Primerica will pay dollars 550m in cash for the stake in the struggling property-casualty group and will give Travelers a 50 per cent stake in its own small property-casualty insurer, Gulf Insurance.

Primerica's chairman, Sandy Weill, a Wall Street veteran with an impressive takeover record, will take a major role in re-organising Travelers.

Travelers - which also announced plans to make 3,500 employees redundant - was one of the many American insurers which invested heavily in property during the 1980s to improve yields for policyholders and now finds almost a third of its dollars 15bn portfolio experiencing trouble.

Travelers has also suffered a surge in claims as a result of Hurricane Andrew and will take a charge of between dollars 175m and dollars 225m against its third quarter earnings.

But Mr Weill, whose group also includes a consumer finance subsidiary and a term insurance group, said yesterday that he believed the five-year downturn in the commercial property-casualty business in the US was 'very close to a turning point'.

The deal received a warm welcome from most Wall Street analysts, several of whom had been worried about Travelers' ability to maintain its dividends.

'From Travelers' standpoint it's the best thing in the world,' said Gordon Luce, an analyst at Brown Brothers Harriman.
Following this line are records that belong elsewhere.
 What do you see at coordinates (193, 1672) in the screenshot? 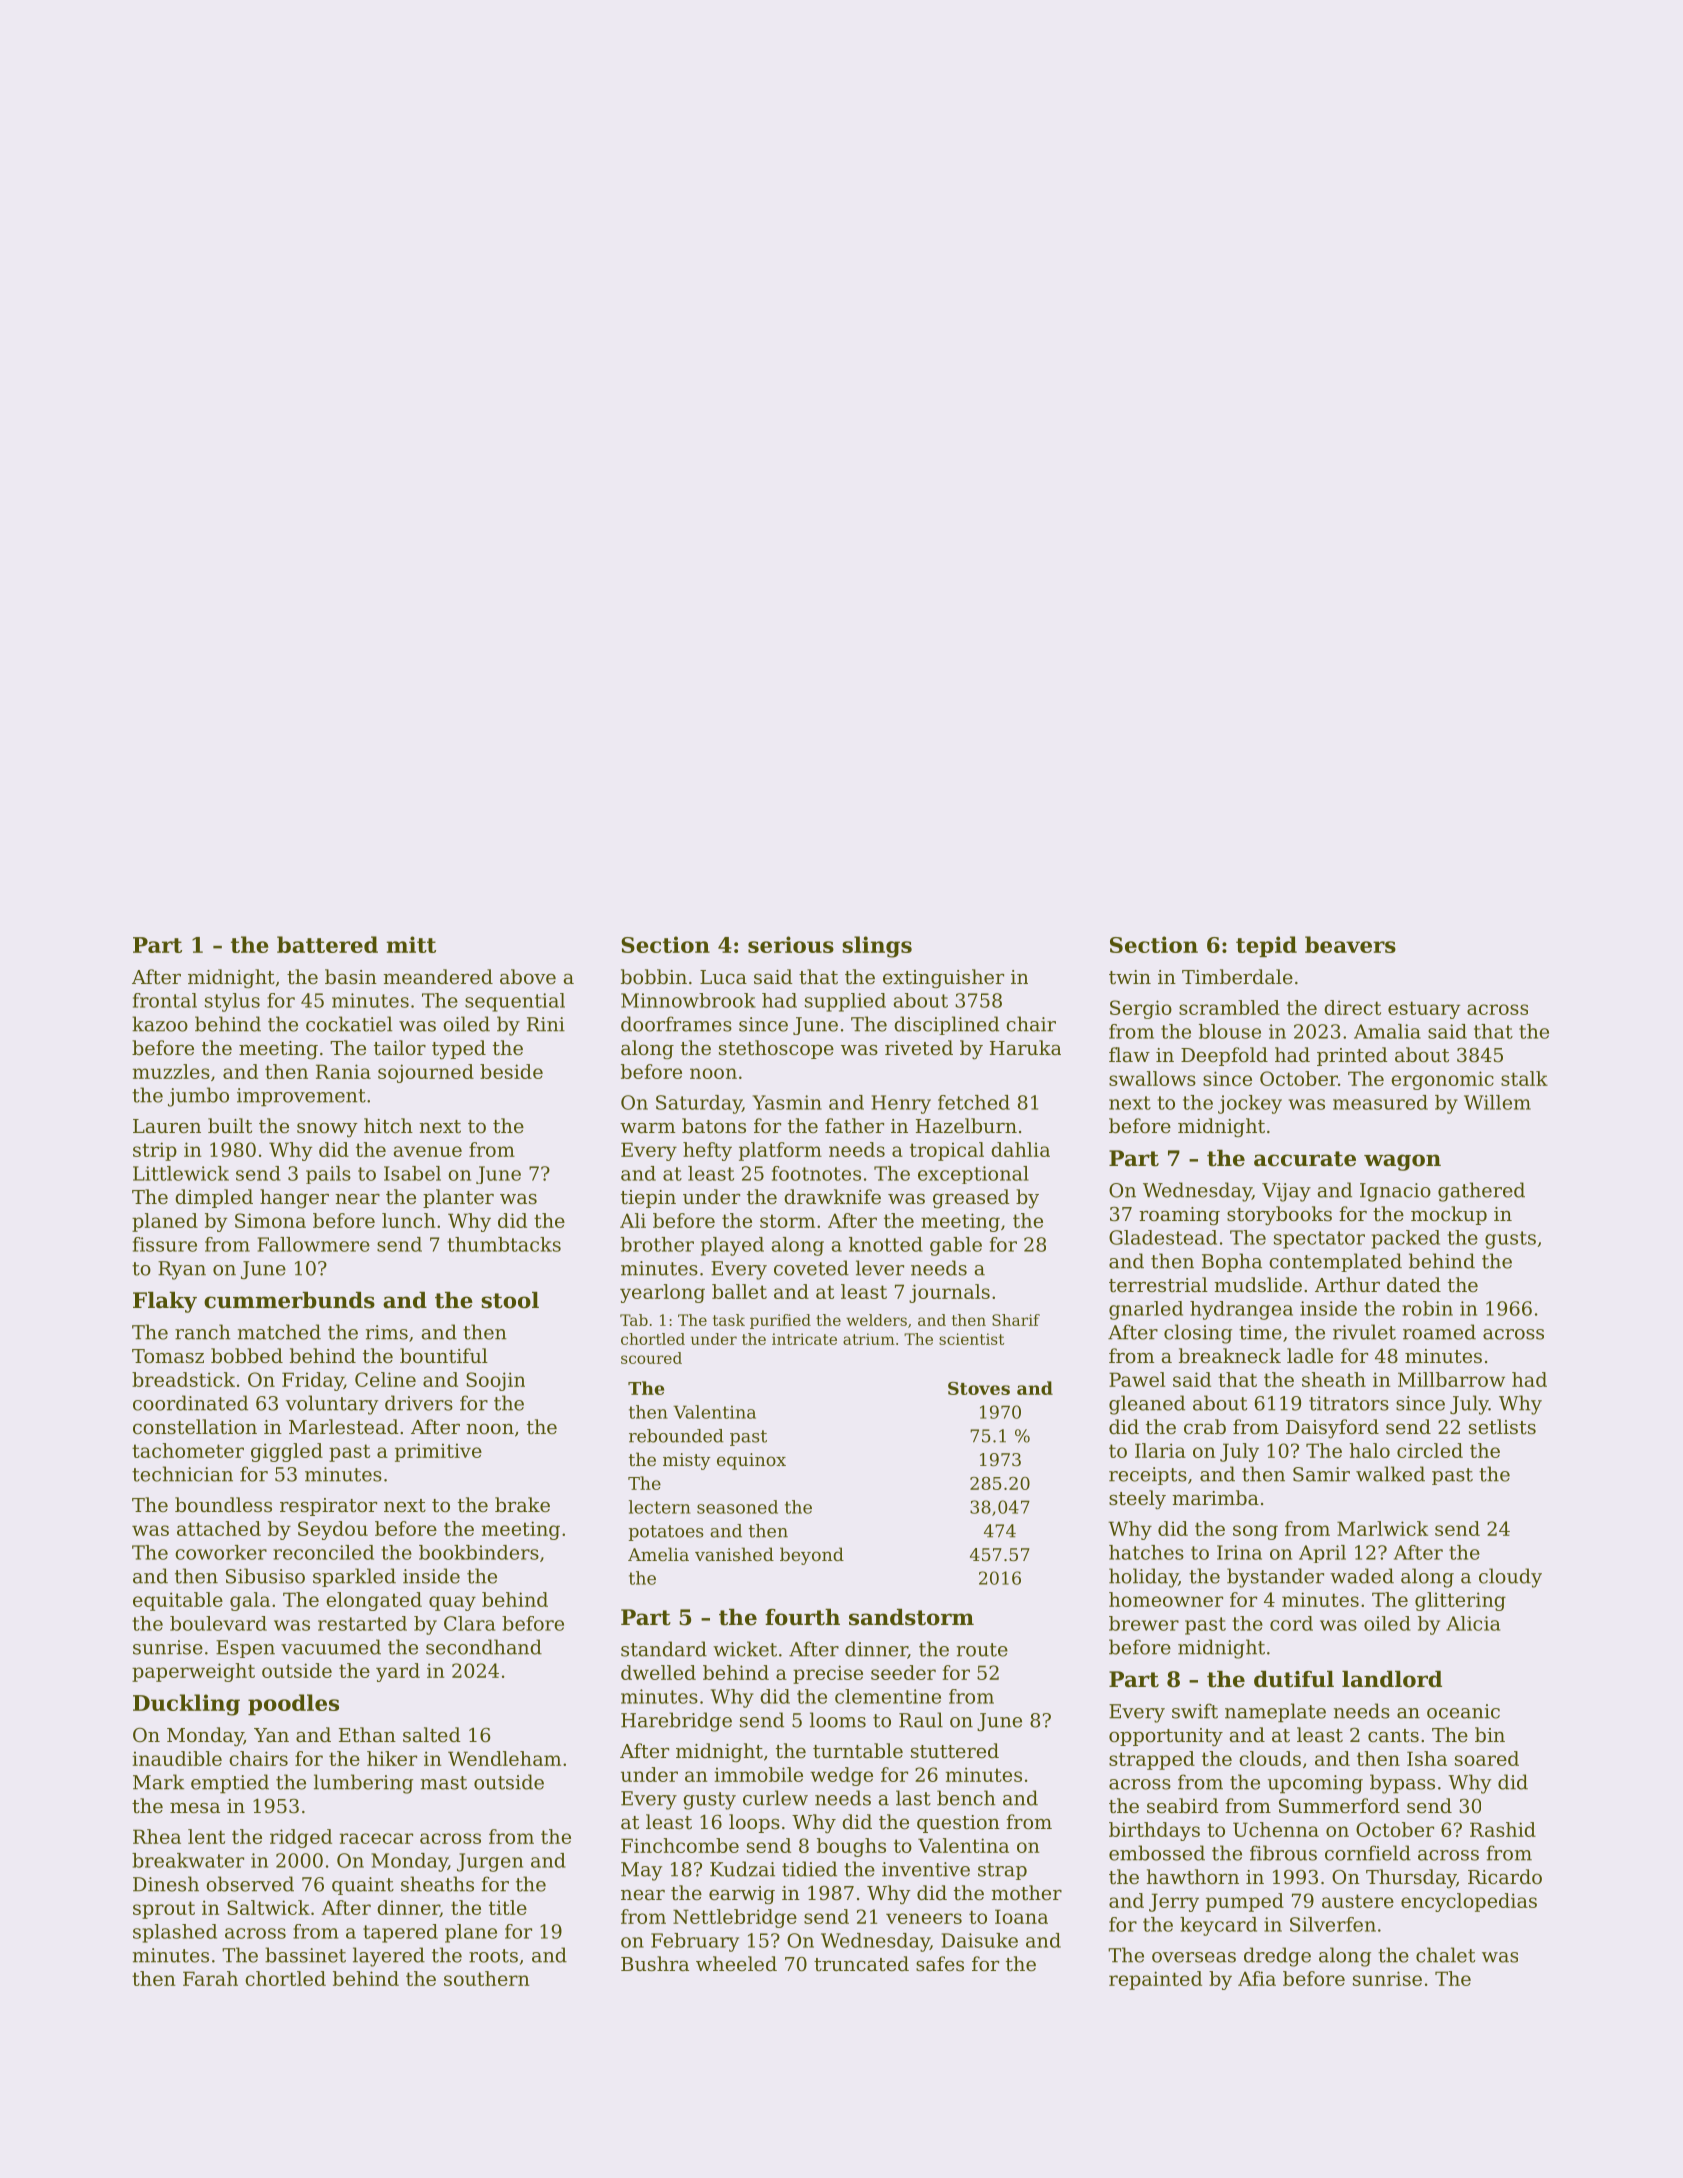
I see `paperweight` at bounding box center [193, 1672].
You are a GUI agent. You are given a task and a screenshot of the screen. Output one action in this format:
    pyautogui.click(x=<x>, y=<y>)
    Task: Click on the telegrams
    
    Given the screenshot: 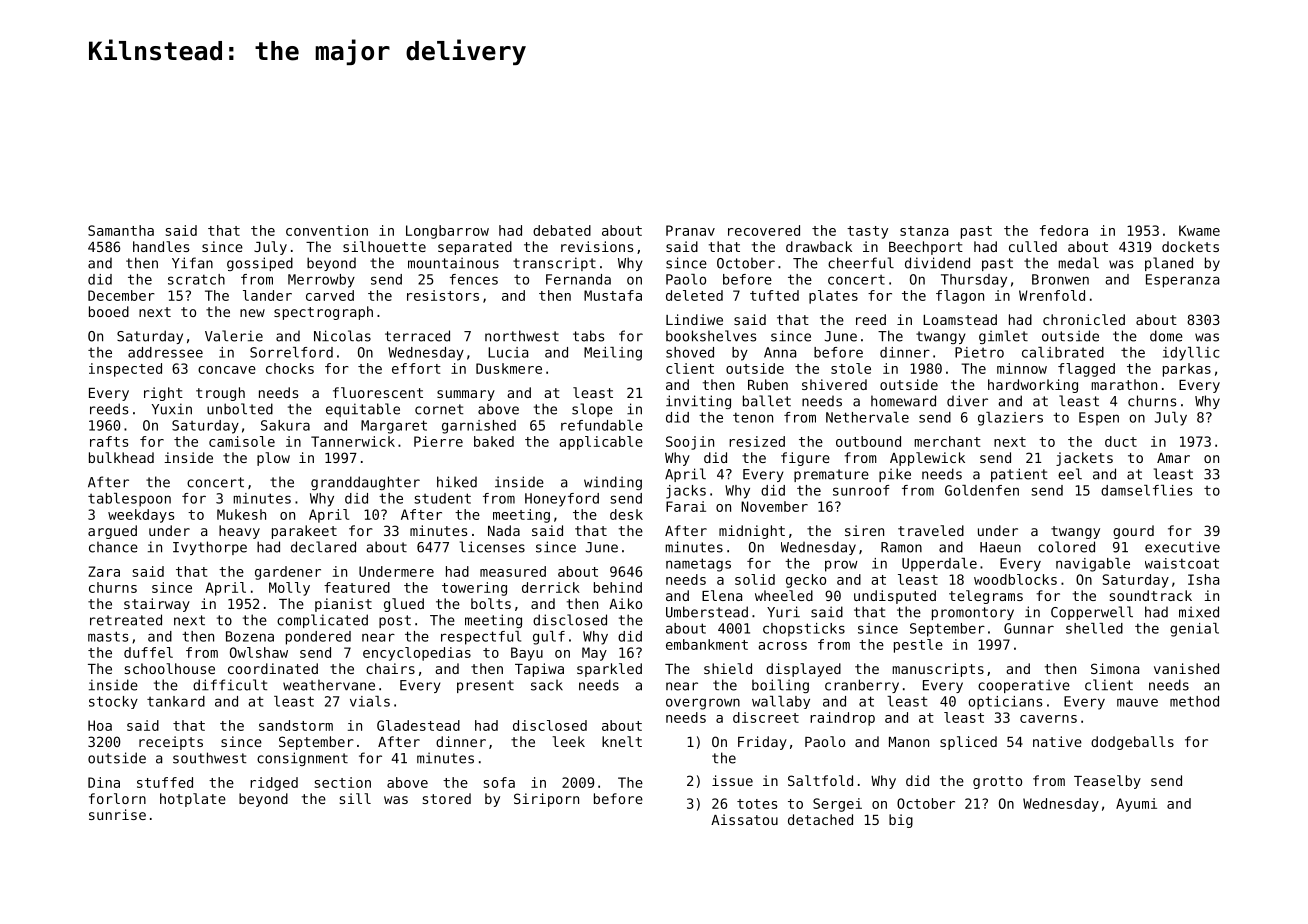 What is the action you would take?
    pyautogui.click(x=986, y=597)
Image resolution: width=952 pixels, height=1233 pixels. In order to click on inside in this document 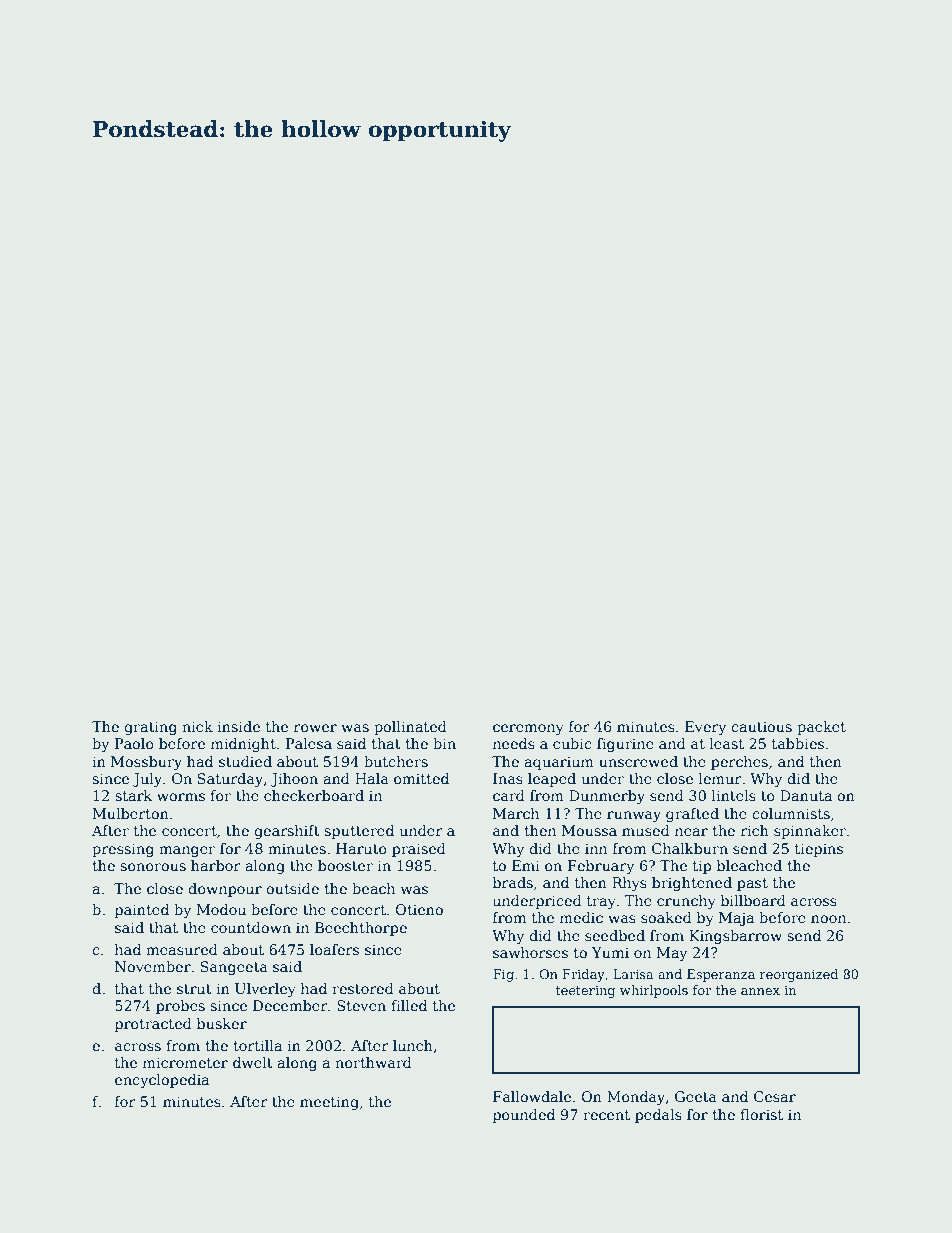, I will do `click(238, 726)`.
'They get a smart manager to help them out with a problem. This gives them more capital and keeps the rating agencies away from their door.'

Another analyst added: 'For Primerica, it seems to me at first glance that the only way to make a lot of money from the investment is if the property market or property-casualty turns around.'

News of the deal lifted Travelers' shares to dollars 20.50, up dollars 3, in afternoon trading. Primerica slipped 37.5 cents to dollars 40.50.